La polémique a éclaté à la mi-mars. Un rapport du Sénat a révélé une forte augmentation du recours par le gouvernement à des conseillers extérieurs à partir de 2018, un an après l’arrivée au pouvoir de Macron. Ainsi, les dépenses des différents ministères pour ces centres de conseil sont passées de 379,1 millions d’euros en 2018 à 893,9 millions d’euros en 2021.
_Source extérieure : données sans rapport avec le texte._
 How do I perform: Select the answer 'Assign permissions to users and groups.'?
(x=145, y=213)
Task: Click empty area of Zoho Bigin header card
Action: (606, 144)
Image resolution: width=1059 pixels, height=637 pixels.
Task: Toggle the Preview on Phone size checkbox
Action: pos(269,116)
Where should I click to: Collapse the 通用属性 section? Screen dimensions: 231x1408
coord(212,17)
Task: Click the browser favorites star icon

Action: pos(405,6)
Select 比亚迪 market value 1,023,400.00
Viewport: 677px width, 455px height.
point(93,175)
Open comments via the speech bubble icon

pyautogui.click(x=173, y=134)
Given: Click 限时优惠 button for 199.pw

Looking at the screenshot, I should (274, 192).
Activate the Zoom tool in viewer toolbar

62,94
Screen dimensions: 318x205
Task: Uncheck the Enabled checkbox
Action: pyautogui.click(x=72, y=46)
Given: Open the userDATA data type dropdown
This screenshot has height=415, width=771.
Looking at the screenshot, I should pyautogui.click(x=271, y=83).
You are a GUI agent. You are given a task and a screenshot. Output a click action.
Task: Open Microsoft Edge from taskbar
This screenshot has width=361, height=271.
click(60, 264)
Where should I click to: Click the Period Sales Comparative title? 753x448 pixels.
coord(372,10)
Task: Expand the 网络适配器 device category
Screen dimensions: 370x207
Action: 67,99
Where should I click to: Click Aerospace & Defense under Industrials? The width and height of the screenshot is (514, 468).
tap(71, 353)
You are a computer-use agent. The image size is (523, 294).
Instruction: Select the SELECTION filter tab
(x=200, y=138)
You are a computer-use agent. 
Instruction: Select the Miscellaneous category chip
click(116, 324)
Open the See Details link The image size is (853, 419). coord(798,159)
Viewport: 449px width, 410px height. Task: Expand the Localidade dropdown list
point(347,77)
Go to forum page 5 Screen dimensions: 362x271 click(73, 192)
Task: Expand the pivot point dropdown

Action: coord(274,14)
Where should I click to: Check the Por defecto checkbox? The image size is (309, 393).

Accusé de collaboration avec le monde des affaires

« Si vous voulez être très rapide et très fort dans une politique, il faut parfois recourir à des prestataires extérieurs », s’est défendu Macron lors d’une visite à Dijon, sans pouvoir mettre fin à la polémique. Trois jours plus tard, deux de ses ministres devaient faire des déclarations lors d’une conférence de presse. « Aucune des consultations n’a tranché de réformes », a souligné le chef du budget Olivier Dussopt, qui a dénoncé l’utilisation partisane du rapport.

Les rivaux de Macron entretiennent l’affaire McKinsey comme un symbole de la collusion du président avec les milieux d’affaires. « C’est révélateur de l’état d’esprit d’Emmanuel Macron » qu’il travaille avec ses « amis », a déclaré l’extrême droite Éric Zemmour. Le sprint final du premier tour de la campagne électorale est aussi marqué par l’avance de Marine Le Pen qui, selon les observateurs, a modéré son discours par rapport à 2017 mais pas son programme et s’est présentée comme une défenseure du pouvoir d’achat.

Les proches collaborateurs du président craignent que la polémique ne ravive son image de « président des riches » lors de la dernière campagne, qui a déclenché la protestation sociale des « gilets jaunes » dans la première moitié du mandat de Macron.